The amount of discarded electronics, like broken or almost-broken televisions, computers nearly spewing their guts on the sides of streets - you do know where it all goes? Well, some of it goes to UnLunDun.

China Miéville's writings are quite inspirational, and some of his books with a clear steampunkish edge to them as well. However, Un Lun Dun (2007) -- UnLondon - is one weird mix of the other side of London; ever so slightly alternative universe into which the two girl protagonists Zanna and Deeba are transported.

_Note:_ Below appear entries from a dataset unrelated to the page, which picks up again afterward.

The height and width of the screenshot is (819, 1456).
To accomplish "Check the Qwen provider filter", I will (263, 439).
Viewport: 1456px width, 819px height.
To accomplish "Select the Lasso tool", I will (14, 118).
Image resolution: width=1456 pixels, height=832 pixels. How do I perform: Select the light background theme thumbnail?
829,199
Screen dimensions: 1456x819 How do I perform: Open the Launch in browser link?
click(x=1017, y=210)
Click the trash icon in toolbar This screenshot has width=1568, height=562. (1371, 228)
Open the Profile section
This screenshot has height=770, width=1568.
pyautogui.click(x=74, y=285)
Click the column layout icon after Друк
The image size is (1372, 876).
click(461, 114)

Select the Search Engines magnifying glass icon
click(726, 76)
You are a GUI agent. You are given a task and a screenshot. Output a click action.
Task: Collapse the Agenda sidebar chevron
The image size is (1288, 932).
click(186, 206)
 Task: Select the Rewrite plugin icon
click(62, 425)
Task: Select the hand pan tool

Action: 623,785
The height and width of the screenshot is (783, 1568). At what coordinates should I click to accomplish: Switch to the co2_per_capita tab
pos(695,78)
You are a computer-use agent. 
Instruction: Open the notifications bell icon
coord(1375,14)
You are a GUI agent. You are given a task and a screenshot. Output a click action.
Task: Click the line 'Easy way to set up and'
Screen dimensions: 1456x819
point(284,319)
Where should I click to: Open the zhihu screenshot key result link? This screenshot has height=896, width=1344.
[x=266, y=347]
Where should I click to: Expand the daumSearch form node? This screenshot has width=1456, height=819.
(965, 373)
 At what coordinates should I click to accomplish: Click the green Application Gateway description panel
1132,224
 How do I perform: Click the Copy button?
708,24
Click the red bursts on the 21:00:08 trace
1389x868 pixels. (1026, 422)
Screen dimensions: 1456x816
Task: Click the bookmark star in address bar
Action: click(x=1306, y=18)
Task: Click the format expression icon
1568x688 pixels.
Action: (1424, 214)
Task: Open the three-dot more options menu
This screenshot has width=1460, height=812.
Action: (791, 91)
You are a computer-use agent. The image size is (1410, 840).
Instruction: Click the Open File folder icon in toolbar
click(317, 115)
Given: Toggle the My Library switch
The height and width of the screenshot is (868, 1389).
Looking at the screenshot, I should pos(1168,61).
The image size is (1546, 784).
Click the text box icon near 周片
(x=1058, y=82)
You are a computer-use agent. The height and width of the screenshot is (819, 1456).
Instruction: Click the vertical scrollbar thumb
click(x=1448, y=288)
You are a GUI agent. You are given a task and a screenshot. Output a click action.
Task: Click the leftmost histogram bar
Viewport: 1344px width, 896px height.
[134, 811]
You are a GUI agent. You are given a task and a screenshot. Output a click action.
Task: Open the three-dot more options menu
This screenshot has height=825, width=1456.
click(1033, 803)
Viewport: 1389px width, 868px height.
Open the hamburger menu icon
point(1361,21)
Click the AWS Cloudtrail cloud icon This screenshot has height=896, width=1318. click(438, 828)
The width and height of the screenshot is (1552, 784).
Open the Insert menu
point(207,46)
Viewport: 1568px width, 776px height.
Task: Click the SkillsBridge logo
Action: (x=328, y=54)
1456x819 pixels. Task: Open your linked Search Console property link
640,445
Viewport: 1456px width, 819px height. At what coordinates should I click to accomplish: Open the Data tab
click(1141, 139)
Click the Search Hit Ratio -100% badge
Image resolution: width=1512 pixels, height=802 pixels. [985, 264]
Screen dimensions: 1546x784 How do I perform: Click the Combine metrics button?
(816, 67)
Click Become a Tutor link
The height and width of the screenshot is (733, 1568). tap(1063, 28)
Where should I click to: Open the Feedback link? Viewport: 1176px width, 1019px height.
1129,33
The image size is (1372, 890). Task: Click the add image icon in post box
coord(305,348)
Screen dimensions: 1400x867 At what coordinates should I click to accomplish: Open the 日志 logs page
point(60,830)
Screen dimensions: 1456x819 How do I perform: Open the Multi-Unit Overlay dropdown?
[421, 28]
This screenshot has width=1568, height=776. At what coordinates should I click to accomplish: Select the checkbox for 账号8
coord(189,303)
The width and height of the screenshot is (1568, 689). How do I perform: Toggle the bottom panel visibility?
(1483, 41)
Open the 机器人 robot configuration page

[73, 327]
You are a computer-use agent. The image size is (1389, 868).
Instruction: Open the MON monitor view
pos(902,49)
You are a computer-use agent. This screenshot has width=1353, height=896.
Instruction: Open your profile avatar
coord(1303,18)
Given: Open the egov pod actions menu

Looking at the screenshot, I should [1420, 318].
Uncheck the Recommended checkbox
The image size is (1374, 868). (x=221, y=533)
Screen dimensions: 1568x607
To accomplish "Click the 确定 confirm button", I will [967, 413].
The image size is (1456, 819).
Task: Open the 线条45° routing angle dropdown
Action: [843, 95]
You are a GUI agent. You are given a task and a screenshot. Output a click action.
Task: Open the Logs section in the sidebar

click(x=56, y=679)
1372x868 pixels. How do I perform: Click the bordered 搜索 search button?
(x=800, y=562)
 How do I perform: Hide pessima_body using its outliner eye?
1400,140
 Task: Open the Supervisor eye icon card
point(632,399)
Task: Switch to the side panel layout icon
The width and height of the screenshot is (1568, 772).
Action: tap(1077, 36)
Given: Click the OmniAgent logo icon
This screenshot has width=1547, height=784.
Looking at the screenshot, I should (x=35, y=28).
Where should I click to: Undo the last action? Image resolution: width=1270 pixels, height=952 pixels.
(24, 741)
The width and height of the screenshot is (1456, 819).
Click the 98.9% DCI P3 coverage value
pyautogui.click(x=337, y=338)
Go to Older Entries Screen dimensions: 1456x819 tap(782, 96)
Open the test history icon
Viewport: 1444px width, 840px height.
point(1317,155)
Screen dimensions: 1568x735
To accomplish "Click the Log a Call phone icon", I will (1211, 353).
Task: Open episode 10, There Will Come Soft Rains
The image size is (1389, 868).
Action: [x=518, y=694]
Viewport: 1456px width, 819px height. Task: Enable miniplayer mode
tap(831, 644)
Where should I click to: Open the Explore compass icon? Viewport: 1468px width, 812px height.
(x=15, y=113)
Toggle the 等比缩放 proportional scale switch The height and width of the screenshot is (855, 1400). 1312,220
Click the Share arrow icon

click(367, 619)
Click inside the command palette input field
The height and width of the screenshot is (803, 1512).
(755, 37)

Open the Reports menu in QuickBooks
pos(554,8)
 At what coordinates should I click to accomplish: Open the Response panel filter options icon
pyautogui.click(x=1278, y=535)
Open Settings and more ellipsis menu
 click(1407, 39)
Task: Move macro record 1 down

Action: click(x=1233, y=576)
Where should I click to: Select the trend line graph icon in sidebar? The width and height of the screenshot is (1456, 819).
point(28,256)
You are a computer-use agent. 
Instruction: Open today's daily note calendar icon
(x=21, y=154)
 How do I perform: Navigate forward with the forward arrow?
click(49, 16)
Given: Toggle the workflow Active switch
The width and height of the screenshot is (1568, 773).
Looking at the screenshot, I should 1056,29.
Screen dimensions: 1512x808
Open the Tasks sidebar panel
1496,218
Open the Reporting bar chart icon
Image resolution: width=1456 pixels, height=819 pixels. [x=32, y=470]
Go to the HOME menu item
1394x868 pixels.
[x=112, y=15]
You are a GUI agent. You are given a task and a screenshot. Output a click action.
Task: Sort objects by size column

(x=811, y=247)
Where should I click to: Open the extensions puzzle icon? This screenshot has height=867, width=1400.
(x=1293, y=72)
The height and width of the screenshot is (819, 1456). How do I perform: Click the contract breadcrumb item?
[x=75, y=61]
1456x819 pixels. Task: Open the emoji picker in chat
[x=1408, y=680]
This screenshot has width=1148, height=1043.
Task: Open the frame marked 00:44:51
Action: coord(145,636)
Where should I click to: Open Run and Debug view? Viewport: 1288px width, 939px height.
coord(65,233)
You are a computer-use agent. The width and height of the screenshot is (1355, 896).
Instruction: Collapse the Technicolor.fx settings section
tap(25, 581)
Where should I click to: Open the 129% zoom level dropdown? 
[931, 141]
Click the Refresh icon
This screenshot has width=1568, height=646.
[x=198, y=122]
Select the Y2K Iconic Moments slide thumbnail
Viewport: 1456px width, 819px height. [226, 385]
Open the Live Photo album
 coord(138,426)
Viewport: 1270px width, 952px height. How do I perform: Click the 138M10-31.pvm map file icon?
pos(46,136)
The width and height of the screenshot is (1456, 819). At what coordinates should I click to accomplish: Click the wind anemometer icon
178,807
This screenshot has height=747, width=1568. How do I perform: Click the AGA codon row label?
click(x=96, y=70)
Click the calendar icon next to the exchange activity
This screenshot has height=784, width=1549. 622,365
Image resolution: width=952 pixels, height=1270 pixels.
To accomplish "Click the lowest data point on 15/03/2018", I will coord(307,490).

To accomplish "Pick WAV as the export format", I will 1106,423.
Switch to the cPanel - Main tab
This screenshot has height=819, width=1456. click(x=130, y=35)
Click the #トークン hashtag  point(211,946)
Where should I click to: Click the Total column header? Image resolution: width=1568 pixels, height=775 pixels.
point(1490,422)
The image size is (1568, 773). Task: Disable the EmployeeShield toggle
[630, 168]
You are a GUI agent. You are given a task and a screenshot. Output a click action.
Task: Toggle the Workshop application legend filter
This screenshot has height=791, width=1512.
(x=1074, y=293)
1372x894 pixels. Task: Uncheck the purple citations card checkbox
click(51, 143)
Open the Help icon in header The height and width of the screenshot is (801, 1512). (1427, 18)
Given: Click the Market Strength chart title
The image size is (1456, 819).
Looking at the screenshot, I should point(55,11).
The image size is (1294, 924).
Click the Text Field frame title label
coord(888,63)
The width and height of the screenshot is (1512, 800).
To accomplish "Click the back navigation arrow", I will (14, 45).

Of interest to the fans of the obsolete are the constructions of moil: Mildly Obsolete in London, but completely useful in the tinkering Un Lun Dun:

"[..] a building made from typewriters and dead televisions", that they pass from an itself obsolete abandoned London double-decker bus. The "Em Oh Aye Ell"s are pieces of discarded stuff, like old computers and radios, abandoned on the streets:

"Sometimes rubbish collectors have taken it, but often as not it ends up here, where people find other uses for it. It seeps into UnLondon. You might see residue: maybe a dried-up puddle on a wall. That's where the moil dripped through. And here, it sprouts like mushrooms on the streets."

And it's the whole system of media/transport; old buses, diesel trains but more importantly not just obsolescence but even the play with existence/non-existence where they are going: the other "abcities", such as Parisn't, No York, Helsunki, Lost Angeles, Sans Francisco, Hong Gone, Romeless - a network of existing non-places.

As for moil, it's not really just "old manky rubbish", like Zanna's judgment goes. It too organises (although, one has to say the smog that escaped London while developing a brain of its own is a thingy in its own class!). Moil is organised to tribes, with their own leaders, pointing to the organisation of rubbish - rubbish just is not rubbish. It has histories, pasts, futures, modes of organisation. Indeed, "Certain substances in UnLondon exist in prologue form in London, and enter a second life-cycle here with new purposes, even as sentient denizens of the abcity", this logic is later explained in slightly more detail.

Hence, you have princesses of discarded typewriters, and jacks of cracked glass, the pope of empty mousetraps -- a whole royalty of obsolescence.

Miéville's moil points to the fact that when things break down, they become something else. Losing purpose does not mean disappearance, like broken media just does not disappear. Umbrellas become unbrellas.

Miéville is so good on this point: the persistent duration of materiality that insists on its transformational quality. Something persists, and yet changes; the other worlds are those transformations, topological, or to account for the spatial qualities, grosstopical too - to use a term he uses in The City & The City, another weird materialist story of space/unspace.

1 comment:

  1. And there's some wonder full Lovecraftian excess description. Sorry Jussi but it's all a bit quadruple and object oriented.